Evaluation of cutaneous pigmented lesions can be diagnostically challenging and represents an activity often supplemented by immunohistochemistry. Immunohistochemical studies typically employ 3,3'-diaminobenzidine (DAB) resulting in brown staining of both melanocytes and melanin. Difficulty may thus arise in distinguishing different cell types in heavily melanized lesions. Azure blue counterstaining has been used in conjunction with melanoma antigen recognized by T-cells (MART-1) to differentiate melanocytes from melanin by highlighting the latter blue-green.

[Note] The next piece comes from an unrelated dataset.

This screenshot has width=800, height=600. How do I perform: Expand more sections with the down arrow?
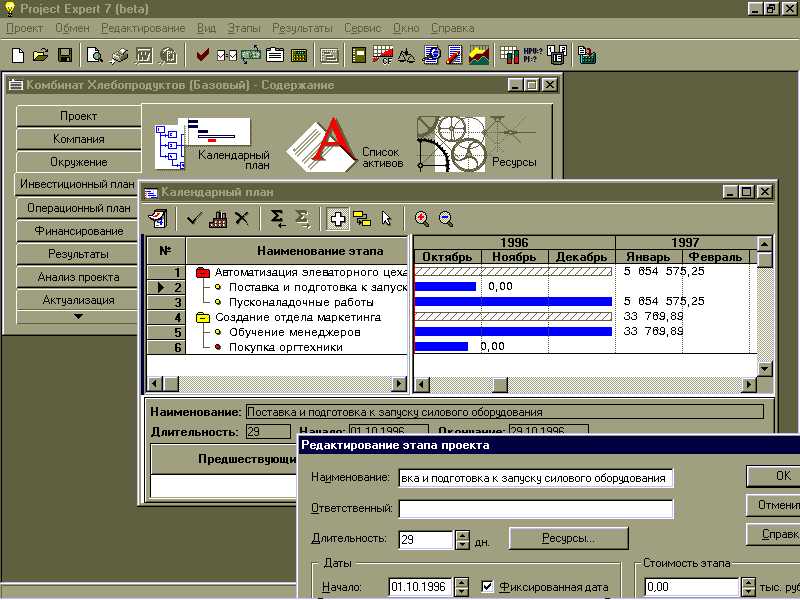(76, 316)
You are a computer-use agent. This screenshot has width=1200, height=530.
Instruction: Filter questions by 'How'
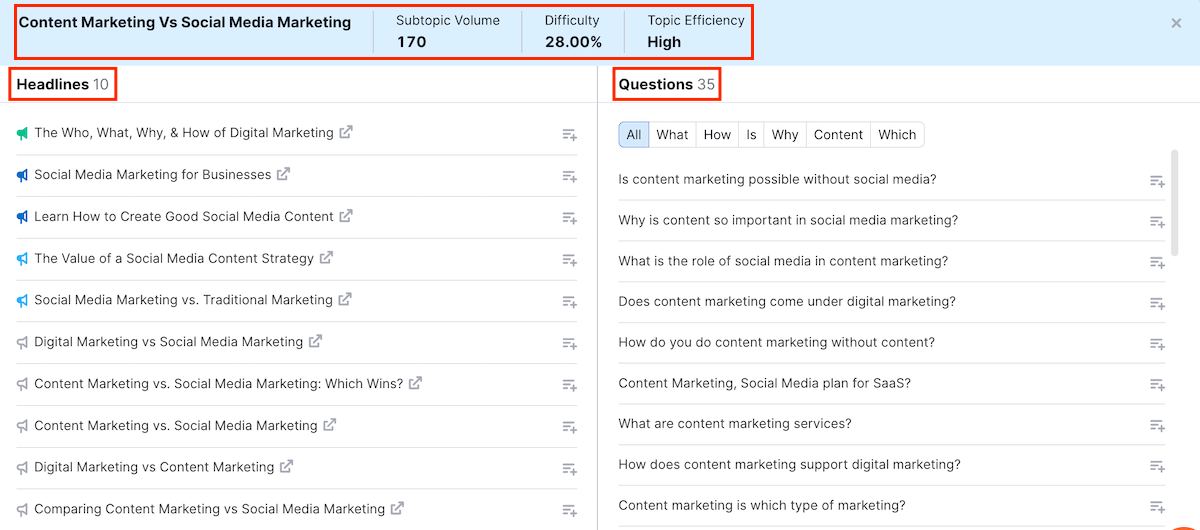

Microphthalmia transcription factor (MiTF) represents an alternative immunomarker that shows nuclear reactivity, which facilitates ease of interpretation.

METHODS

Twenty examples of solar lentigo and melanoma in situ (MIS) were independently evaluated utilizing MiTF and MART-1/Azure blue for melanocyte quantification. Melanocyte counts were averaged over five high-power fields (×400) to obtain a mean melanocytic count.

RESULTS

There was no significant difference in the mean melanocytic count between MART-1/Azure blue and MiTF as assessed in the solar lentigo group and as assessed independently in the MIS group. MiTF nuclear staining facilitated interpretation and required less laboratory preparation, as an additional counterstain was not necessary.

CONCLUSIONS

MiTF is as effective as MART-1/Azure blue in identifying melanocytes in the context of solar lentigo or MIS. On the basis of our results, we favor expanding the use of MiTF as an immunohistochemical marker, as it provides an efficient alternative to MART-1 with Azure blue counterstaining in the evaluation of cutaneous pigmented lesions.